Sie war sowohl bei ihrem Volk als auch bei den Spaniern hochgeschätzt wegen ihrer Autorität, Klugheit und Schönheit.
Anacaona bedeutet: Blume aus Gold (Flor de Oro).
Ihr ganzes Streben galt der Versöhnung mit den Spaniern, um ein Zusammenleben beider Völker möglich zu machen. Sie war die Frau des Häuptlings Caonabo, welcher das Gebiet Maguana regierte und Schwester von Bohechío, Häuptling des Gebietes Jaragua. Sie war eine sehr hübsche und intelligente Frau, welche schon die Aufmerksamkeit der ersten Spanier auf sich zog. Zu Anfang hatte sie große Sympathie gegenüber den Spaniern. Sie wurde bekannt als Vermittlerin zwischen den beiden Völkern. Auch noch nach dem Tod ihres Mannes und Bruders versuchte sie weiter zwischen den Völkern zu vermitteln, trotz der andauernden, täglich schlimmer werdenden Tyrannei der Spanier. Erst nachdem Roldán die Hochzeit zwischen Hernando de Guevara und ihrer Tochter Higüemota untersagte, verwandelte sich ihr Denken in Haß. Nach dem Tod ihres Bruders Bohechío übernahm sie dessen Reich Jaragua.

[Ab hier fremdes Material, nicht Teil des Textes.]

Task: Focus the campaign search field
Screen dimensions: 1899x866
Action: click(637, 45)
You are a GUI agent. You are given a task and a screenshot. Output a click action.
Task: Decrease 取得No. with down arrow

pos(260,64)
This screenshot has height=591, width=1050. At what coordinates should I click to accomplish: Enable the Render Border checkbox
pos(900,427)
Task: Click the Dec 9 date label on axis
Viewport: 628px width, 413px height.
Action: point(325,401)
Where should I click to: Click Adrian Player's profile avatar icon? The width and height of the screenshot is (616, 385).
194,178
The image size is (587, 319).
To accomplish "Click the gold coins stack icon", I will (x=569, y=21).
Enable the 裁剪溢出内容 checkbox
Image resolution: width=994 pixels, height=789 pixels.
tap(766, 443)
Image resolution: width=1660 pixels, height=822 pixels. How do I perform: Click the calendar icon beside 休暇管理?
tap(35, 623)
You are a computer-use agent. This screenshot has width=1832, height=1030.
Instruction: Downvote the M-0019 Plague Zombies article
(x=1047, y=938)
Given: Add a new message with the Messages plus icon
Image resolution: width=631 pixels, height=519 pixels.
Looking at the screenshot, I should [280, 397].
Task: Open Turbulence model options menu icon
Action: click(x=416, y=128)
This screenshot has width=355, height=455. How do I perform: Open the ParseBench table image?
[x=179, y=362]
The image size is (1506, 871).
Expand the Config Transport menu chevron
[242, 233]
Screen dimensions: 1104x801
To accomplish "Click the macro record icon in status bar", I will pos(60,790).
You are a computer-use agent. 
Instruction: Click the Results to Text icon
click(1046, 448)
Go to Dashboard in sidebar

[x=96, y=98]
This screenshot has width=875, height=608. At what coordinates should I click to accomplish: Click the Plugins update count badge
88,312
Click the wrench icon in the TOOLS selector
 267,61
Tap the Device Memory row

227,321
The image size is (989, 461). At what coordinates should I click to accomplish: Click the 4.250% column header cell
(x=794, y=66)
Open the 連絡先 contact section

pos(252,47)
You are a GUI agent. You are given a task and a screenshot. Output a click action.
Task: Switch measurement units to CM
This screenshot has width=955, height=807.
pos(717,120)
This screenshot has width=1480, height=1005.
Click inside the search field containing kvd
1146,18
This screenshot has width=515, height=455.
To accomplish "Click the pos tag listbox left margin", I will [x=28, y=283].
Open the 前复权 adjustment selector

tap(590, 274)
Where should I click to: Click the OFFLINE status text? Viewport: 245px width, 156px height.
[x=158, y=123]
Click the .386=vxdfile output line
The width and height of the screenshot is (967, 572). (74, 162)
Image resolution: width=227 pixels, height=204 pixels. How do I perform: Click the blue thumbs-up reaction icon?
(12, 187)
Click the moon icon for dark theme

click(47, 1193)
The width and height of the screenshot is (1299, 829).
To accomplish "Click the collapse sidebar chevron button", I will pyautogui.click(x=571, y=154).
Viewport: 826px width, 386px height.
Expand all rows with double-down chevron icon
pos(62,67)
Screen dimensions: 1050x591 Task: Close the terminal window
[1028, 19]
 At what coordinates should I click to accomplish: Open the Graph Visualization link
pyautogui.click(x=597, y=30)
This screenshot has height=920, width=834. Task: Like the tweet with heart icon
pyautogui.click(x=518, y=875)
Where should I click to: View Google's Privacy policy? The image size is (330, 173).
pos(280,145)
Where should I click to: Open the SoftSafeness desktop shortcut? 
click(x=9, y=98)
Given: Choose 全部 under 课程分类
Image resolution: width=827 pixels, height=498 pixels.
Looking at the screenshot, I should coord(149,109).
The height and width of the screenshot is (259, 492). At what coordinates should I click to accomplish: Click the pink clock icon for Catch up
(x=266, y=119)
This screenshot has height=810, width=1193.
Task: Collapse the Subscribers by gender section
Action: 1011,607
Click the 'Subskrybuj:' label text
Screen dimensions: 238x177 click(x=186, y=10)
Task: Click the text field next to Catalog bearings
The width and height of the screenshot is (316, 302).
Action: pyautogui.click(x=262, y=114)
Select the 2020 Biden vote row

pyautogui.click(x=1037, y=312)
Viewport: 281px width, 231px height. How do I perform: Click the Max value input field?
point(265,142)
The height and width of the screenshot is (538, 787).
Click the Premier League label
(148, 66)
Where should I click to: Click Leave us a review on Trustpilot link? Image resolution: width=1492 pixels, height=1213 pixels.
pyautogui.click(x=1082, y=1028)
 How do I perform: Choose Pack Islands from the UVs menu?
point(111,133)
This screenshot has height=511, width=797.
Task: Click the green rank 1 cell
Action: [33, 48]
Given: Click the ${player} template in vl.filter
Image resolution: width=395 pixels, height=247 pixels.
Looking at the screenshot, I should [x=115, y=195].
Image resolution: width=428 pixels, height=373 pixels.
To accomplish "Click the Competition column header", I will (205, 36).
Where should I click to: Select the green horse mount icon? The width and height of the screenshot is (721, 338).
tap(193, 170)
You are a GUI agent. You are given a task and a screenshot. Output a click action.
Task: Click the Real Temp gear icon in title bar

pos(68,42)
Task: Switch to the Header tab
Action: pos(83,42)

Ovando war mittlerweile Gouverneur von Santo Domingo geworden. Ihm kam die falsche Nachricht zu Ohren, daß Anacaona durch die Übernahme von Jaragua einen Aufstand gegen die Spanier plante.
Jedes Jahr bereitete Anacaona ein großes Fest mit Tänzen, Wein und Speisen für die Spanier, bei dem die Tribute überreicht wurden. Doch das friedliche Zusammenleben hatte abrupt ein Ende, als der neue Gouverneur Nicolas de Ovando die westlichen Provinzen unterwerfen wollte. Anacaona, die nicht an schlechte Absichten der Spanier glaubte, bereitete für die Ankunft Ovandos in ihrem Reich wieder ein großes Fest. Doch Ovando hatte kein Interesse an all den Feierlichkeiten und Darbietungen und ließ die zum Fest geladenen Häuptlinge zusammenrufen. Dort begann auf seinen Befehl hin eines der grausamsten Ereignisse in der Geschichte der spanischen Eroberung Hispaniolas, die Spanier beginnen einen Maßermord, bei dem nur wenige Tainos überlebten.
Mit 300 Soldaten und 70 Reitern, alle schwerbewaffnet, begab er sich nach Jaragua. Anacaona bereitete ein Fest vor, es wurden Ritterspiele aufgeführt, bei dem die Spanier dann zu den Waffen griffen und über 10.000 Tainos umbrachten. Anacaona wurde festgenommen und nach Santo Domingo gebracht. Die wenigen Tainos die dieses Massaker überlebten wurden versklavt. Anacaona wurde der Hexerei und Ketzerei angeklagt und in Santo Domingo öffentlich aufgehängt.
Daraufhin entbrannten andauernde Kriege gegen die Tainos, in den Provinzen Guahaba, Sabana, Amigayahua, Guacayarima, welche noch sehr wild waren.